◆ Data for this task ◆
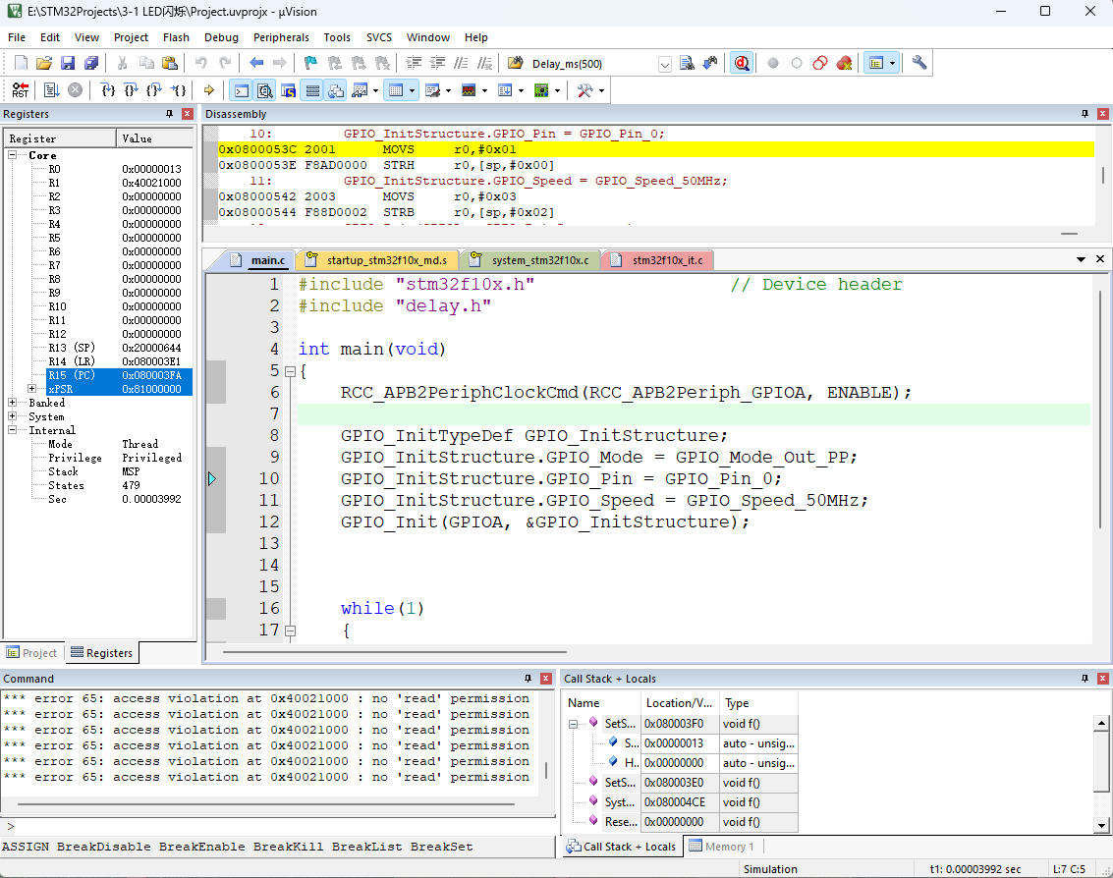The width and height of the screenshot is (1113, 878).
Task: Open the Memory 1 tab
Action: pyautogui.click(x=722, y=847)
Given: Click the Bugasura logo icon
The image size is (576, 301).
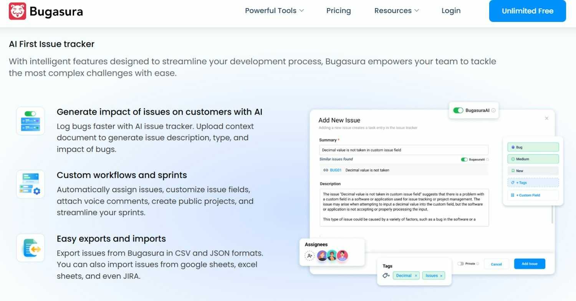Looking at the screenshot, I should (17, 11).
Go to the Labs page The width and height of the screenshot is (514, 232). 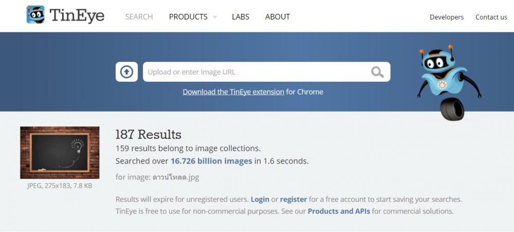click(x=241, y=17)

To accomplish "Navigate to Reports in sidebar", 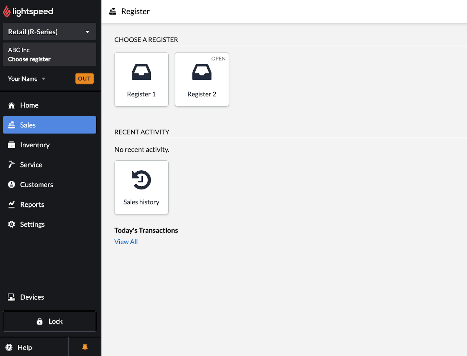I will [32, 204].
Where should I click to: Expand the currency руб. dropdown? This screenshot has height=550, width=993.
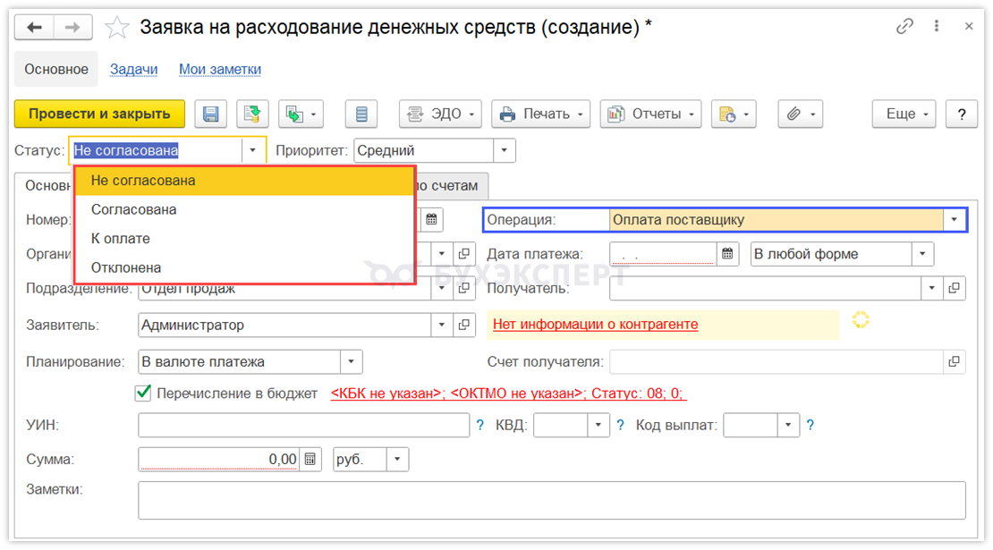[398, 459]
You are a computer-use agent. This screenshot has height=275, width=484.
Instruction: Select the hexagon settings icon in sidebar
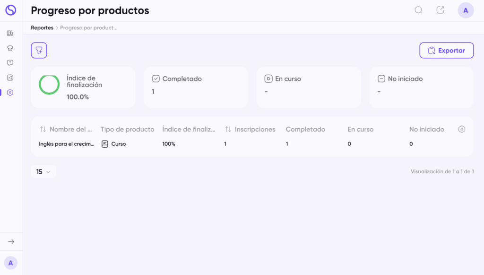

◆ What the task asks ◆
Copy each line above that has the word "icon".

◆ Exercise output ◆
Given: Click the Bugasura logo icon
Instruction: Select the hexagon settings icon in sidebar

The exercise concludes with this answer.